September 27, 2004

『バレエ・カンパニー』

ロバート・アルトマンお得意の群像劇。
アルトマンだから一筋縄ではいかないだろうなと思っていたのですが、意外にも淡々と「普通」を演出していました。バレエからはなれたダンサーたちの日常はトーンを落として、バレエのシーンではコントラストを上げて過露出気味に。でも長回しもなくエキセントリックな主人公も登場せず、淡々と。
その淡々ぶりが徹底しているというか本当に自然で、不思議に楽しい。誰かが腱を断裂させても誰かが肩をはずしても、恋人に裏切られても、泊まるところがなくて同僚の部屋の床に寝袋で寝ることが続いても、だってこれが人生やし、って様子で、淡々と前を向いている。いったいキミたちのその強さはどこからくるの? と思いたくなるほどに。
あるいはそれは強さというものではなく、ただ自分には他に何もないからという諦観の裏返しなのかもしれませんが。

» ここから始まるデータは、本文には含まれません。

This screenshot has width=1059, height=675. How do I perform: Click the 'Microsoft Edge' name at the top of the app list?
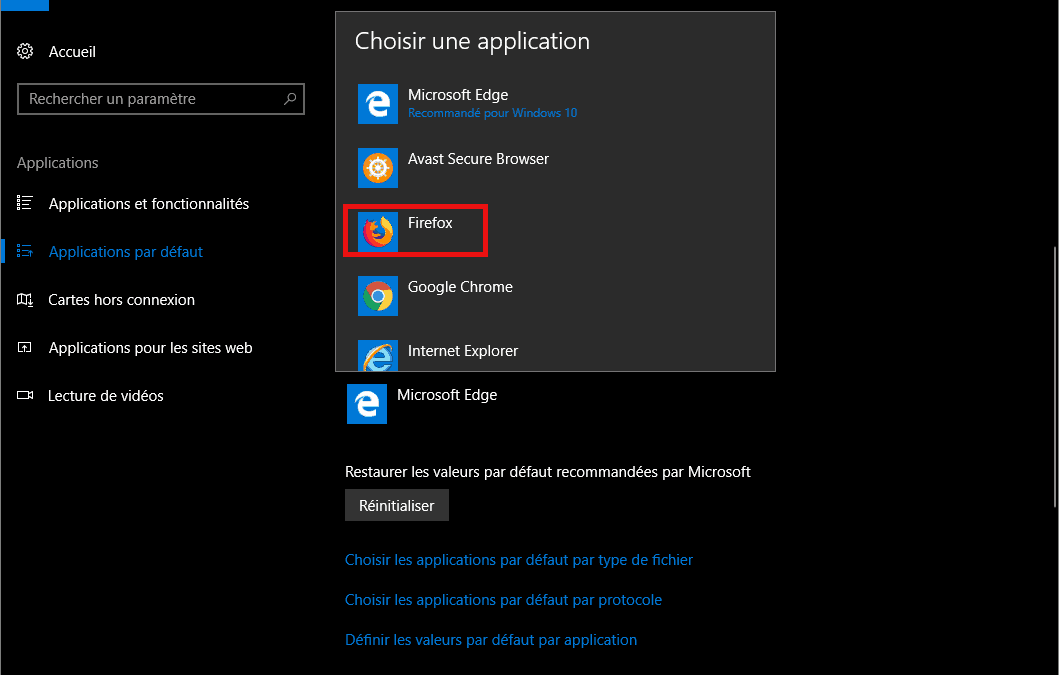458,95
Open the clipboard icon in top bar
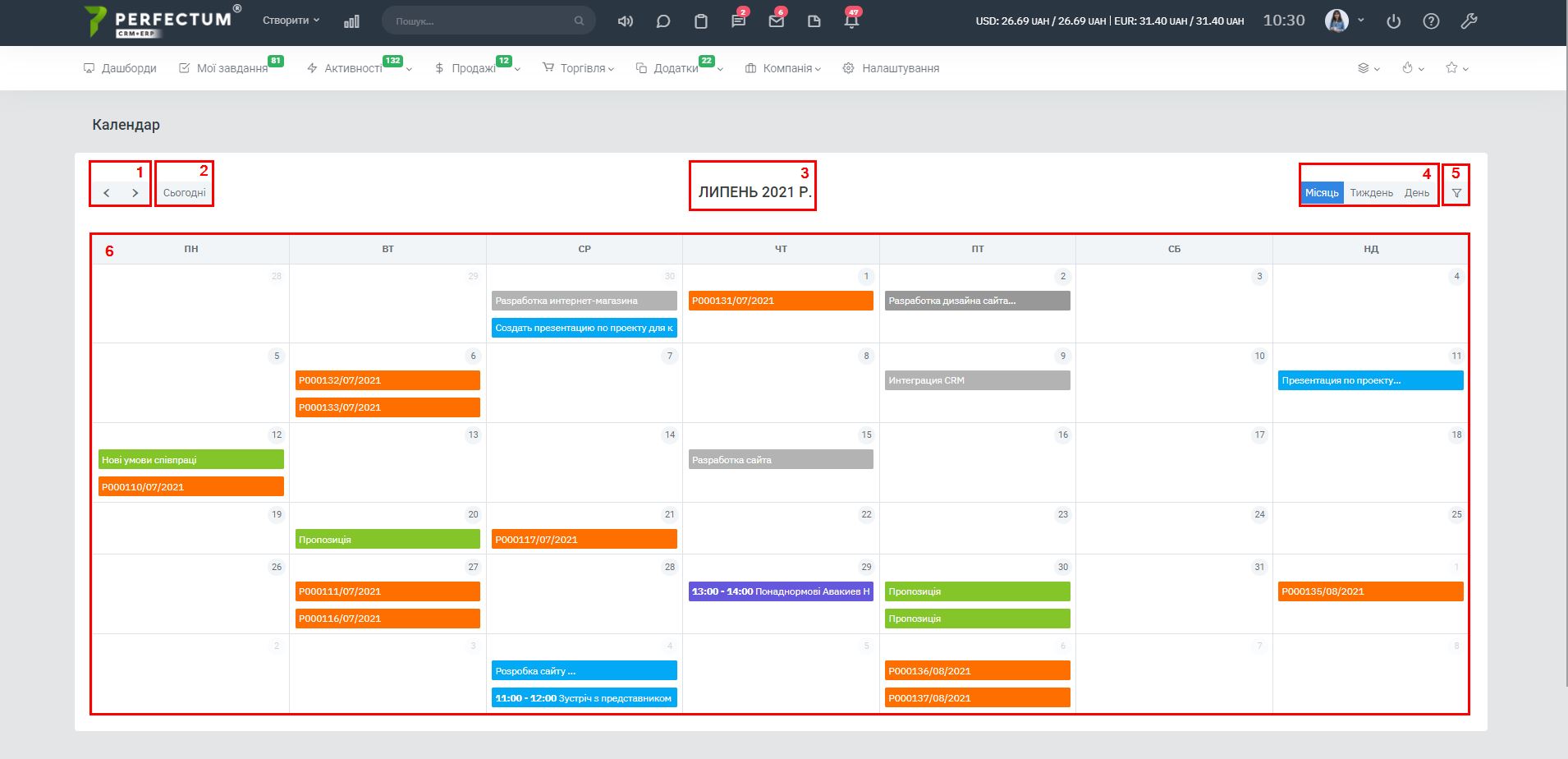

でも、こういうポジティブな映画を観るとほんとうに元気になれますね。
おまけに、ここまで重力に優雅に逆らわれると、一層ね。

どうせモダンバレエを題材にするならウィリアム・フォーサイスのバレエを彷彿させる振り付けを見てみたいものですが、まあそこまでいかなくても玄人目にもひきこまれるバレエだったのではないでしょうか。だいたい、舞台であるカンパニー、「ジョフリー・バレエ・オブ・シカゴ」は実在のカンパニーだそうですし。レパートリーとしてフォーサイスの作品ももっているそうです。